In this report, multiple DNA-conjugate libraries, comprising a total of over 500 billion small molecular ligand candidates, have been selected to identify novel NLRP3 (Nucleotide-binding oligomerization domain, Leucine-rich Repeat and Pyrin domain containing 3) nanomolar inhibitors.
NLRP3 activation results in a protective pro-inflammatory response by the release of the pro-inflammatory cytokines IL-1β and IL-18, subsequently leading to pyroptotic cell death. However, alteration of NLRP3 function has been associated with a number of organ-specific autoimmune diseases, including a variety of acute and chronic CNS and systemic diseases.

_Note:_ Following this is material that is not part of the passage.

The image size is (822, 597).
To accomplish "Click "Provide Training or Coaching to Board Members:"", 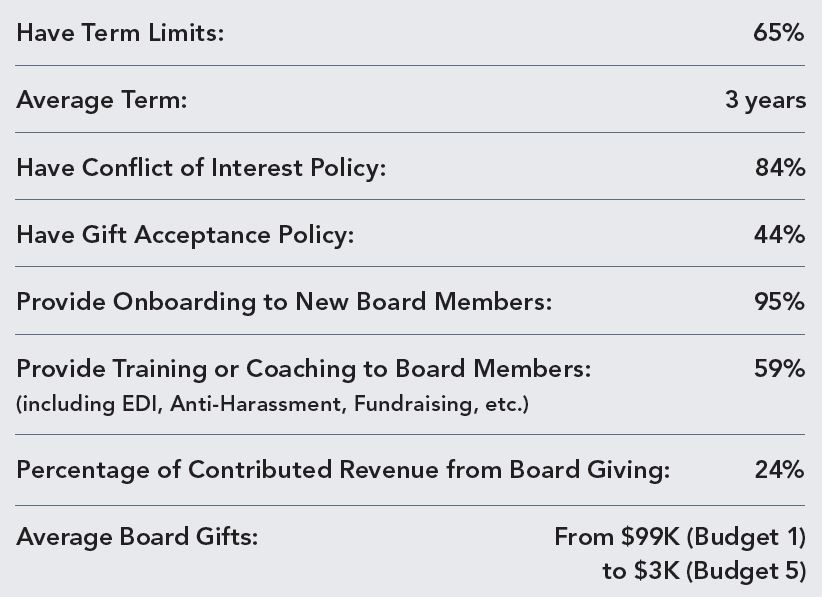I will pyautogui.click(x=304, y=369).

Therefore, for the identification of orally active CNS-penetrant NLRP3 inhibitors for the treatment of neurosensory disease, a DECL selection campaign was performed on a HIS-tagged NLRP3 protein construct with retained ATPase activity, and employing, in separate screening trials, previously reported blocking agents to better understand the binding modalities and mechanisms of action of the newly selected ligands.
Out of the multiple DNA-conjugate libraries tested, the most interesting and relevant binding results were displayed by indazole compounds selected from a 3-building block split-&-pool library comprising 98.8 million candidates.
Compound 1 was able not only to inhibit the NLRP3 inflammasome pathway with an IC50 as good as 25nM but also showed, in SPR studies, a specific nanomolar binding (KD range 104–123 nM) to the NACHT domain of NLRP3, distinct from those of previously reported ligands.
SAR optimization of the initial lead provided an equally potent analog, Compound 2 (IC50 33 nM), with improved metabolic stability suggesting high potential for further improvement of Compound 1‘s drug-like features.